Known professionally as B. F. Brisac, Belnore began his career working for Murphy Grant & Company (importers and jobbers of dry goods) in San Francisco in 1877. When his father died in 1882, he went to work as an insurance soliciter with The Liverpool & London & Globe Insurance Company (LLG), filling the position his father had held there. He later became a broker and continued his affiliation with LLG for the next thirty years.

Brisac also invested time and money in Bay area development ventures. A proponent of the modern Olympic Movement, he joined and later became a Director of the Olympic Club. He owned stock in the Olympic Salt Water Company (1894) and was vice president and general manager of the Boulder Creek Electric Light and Water Company which he helped found in 1903.

Work on insurance reforms

Following the San Francisco earthquake and fire in 1906, many wealthy families abandoned the city, some never to return; Brisac chose to stay. Working from the basement of their damaged office building, he and others at LLG began processing insurance claims within days of the fire being put out. The Mayor of San Francisco had declared martial law and issued a shoot-to-kill order for looters. To speed the payouts that would allow families to keep their property, Brisac secured a pass from the Mayor and for weeks traversed San Francisco with a money belt and a pistol for self-protection while paying off claims.

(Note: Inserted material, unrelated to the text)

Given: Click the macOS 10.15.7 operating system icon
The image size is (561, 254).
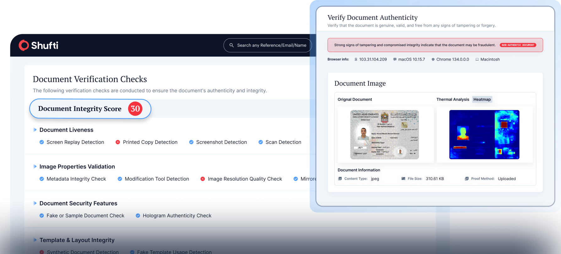Looking at the screenshot, I should pos(395,59).
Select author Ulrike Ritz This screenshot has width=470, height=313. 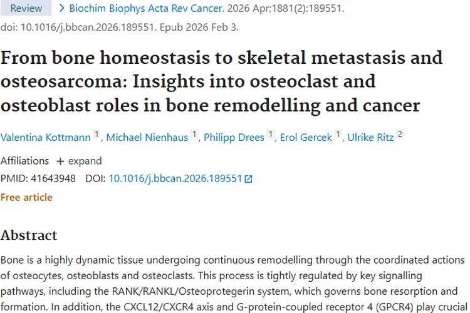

The massive earthquake damage, and the rampant fraud following the fire combined to force many insurance companies to go bankrupt or abandon policy holders, but Liverpool & London & Globe survived and Brisac became an advocate for insurance reforms, working as a member and later Chairman of the Board of Governors of the Insurance Broker's Exchange of San Francisco.

Brisac was involved in San Francisco's reconstruction efforts for over a decade. In 1914, he chaired the Insurance Broker's Committee of the World's Insurance Congress, and invested in the 1914 Panama–Pacific International Exposition, and he continued to contribute to disaster relief efforts such as the 1918 San Jacinto Earthquake Fund.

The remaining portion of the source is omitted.